- HOW TO COMPLETE THIS TASK -
Would you pull out every line of the material that contains the string "email"?
━━━ SUPPLIED INFORMATION ━━━
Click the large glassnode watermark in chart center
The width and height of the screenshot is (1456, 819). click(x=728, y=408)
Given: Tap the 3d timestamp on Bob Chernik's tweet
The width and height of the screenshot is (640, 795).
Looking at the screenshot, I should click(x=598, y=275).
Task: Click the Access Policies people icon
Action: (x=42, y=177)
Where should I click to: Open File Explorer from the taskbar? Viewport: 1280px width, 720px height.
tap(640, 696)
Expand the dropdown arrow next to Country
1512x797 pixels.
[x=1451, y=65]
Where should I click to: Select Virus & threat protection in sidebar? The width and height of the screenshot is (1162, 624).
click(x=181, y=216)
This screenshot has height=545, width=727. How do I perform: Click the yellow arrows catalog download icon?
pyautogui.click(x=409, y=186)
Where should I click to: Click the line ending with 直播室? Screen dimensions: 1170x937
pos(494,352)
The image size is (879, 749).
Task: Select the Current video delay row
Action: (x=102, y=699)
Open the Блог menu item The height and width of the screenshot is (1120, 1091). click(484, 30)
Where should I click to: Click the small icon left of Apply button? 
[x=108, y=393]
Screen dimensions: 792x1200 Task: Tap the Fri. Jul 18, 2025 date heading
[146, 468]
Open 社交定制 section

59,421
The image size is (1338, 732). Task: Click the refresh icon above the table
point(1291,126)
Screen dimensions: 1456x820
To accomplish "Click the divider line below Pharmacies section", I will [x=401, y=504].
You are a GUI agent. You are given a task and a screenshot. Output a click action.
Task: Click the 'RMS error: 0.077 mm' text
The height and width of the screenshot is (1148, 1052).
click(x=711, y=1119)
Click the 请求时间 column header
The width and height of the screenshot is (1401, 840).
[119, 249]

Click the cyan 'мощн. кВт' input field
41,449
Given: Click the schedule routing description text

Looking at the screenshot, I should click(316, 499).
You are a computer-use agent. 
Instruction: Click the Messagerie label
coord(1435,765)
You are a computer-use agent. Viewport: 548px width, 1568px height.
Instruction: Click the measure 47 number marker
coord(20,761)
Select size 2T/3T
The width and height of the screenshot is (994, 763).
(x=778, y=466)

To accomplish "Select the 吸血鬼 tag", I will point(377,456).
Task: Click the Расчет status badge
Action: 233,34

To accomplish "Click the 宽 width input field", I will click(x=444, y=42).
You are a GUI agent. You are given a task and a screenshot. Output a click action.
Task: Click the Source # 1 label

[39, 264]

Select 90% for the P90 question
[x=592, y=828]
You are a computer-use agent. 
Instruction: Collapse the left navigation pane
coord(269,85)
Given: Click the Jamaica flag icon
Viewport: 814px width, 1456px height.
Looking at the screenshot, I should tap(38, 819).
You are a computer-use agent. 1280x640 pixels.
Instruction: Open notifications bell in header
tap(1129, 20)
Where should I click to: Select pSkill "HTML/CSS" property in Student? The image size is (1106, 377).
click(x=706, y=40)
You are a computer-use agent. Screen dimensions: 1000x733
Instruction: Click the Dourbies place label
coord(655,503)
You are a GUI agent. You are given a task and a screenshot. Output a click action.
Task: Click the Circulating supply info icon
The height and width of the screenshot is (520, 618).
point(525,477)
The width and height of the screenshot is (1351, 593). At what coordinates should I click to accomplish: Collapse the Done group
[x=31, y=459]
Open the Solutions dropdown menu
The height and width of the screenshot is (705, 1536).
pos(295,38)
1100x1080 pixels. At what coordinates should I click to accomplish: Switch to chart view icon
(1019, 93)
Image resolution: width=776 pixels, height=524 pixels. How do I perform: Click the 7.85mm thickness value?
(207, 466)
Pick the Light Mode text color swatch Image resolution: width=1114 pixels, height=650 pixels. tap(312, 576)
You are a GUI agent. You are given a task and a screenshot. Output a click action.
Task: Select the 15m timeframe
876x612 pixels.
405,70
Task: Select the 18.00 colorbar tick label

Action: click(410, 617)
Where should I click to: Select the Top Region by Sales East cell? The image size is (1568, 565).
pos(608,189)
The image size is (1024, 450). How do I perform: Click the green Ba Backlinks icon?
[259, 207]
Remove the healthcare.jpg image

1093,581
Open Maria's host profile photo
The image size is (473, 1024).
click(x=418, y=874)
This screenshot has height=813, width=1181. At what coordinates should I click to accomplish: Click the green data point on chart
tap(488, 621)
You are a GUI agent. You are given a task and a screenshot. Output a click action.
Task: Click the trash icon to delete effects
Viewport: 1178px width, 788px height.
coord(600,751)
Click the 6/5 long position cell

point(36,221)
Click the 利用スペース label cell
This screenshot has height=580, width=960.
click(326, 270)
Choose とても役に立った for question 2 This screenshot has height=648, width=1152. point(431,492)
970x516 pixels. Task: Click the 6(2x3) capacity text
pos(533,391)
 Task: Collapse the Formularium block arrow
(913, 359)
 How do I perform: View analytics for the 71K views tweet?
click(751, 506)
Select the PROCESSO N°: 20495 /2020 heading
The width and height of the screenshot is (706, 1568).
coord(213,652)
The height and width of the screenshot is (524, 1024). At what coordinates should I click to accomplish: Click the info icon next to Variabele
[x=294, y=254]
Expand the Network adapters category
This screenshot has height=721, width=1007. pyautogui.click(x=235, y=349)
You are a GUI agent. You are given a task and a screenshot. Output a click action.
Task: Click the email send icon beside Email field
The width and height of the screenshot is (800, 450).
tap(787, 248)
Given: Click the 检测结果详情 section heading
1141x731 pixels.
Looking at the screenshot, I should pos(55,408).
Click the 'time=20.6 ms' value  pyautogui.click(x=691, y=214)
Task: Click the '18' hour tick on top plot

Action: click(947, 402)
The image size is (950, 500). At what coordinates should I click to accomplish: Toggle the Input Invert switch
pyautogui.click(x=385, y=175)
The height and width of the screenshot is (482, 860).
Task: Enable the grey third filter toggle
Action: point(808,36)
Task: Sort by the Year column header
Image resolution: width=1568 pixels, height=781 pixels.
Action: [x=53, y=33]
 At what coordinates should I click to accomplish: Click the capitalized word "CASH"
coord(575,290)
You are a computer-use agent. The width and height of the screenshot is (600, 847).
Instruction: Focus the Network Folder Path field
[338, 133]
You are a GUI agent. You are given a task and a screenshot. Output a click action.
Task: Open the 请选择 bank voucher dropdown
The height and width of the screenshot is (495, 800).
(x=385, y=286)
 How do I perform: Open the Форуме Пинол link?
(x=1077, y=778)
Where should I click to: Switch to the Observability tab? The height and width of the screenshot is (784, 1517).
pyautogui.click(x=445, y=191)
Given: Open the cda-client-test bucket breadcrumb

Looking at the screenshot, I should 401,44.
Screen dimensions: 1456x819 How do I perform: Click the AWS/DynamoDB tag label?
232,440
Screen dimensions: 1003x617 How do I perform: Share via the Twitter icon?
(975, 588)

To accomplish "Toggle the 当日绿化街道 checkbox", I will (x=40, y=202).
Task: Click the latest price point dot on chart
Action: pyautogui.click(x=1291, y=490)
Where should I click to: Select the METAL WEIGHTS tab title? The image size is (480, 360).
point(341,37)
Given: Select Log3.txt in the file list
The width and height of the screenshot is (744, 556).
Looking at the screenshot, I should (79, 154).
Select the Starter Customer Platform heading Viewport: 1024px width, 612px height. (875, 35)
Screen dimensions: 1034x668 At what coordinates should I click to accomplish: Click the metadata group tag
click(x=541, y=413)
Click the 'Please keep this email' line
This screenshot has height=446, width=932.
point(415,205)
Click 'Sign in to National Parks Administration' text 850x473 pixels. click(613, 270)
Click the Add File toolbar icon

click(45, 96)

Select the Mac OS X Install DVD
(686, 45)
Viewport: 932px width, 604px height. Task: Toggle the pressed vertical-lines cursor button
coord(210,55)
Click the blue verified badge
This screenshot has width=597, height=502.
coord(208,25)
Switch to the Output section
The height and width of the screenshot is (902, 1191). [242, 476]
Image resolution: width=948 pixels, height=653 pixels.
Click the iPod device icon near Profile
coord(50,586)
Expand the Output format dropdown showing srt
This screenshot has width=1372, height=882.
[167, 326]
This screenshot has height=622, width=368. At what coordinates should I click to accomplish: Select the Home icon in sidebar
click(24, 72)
━━━
- RESPONSE TO THIS TASK -
Task: Click the email send icon beside Email field
Click the 'Please keep this email' line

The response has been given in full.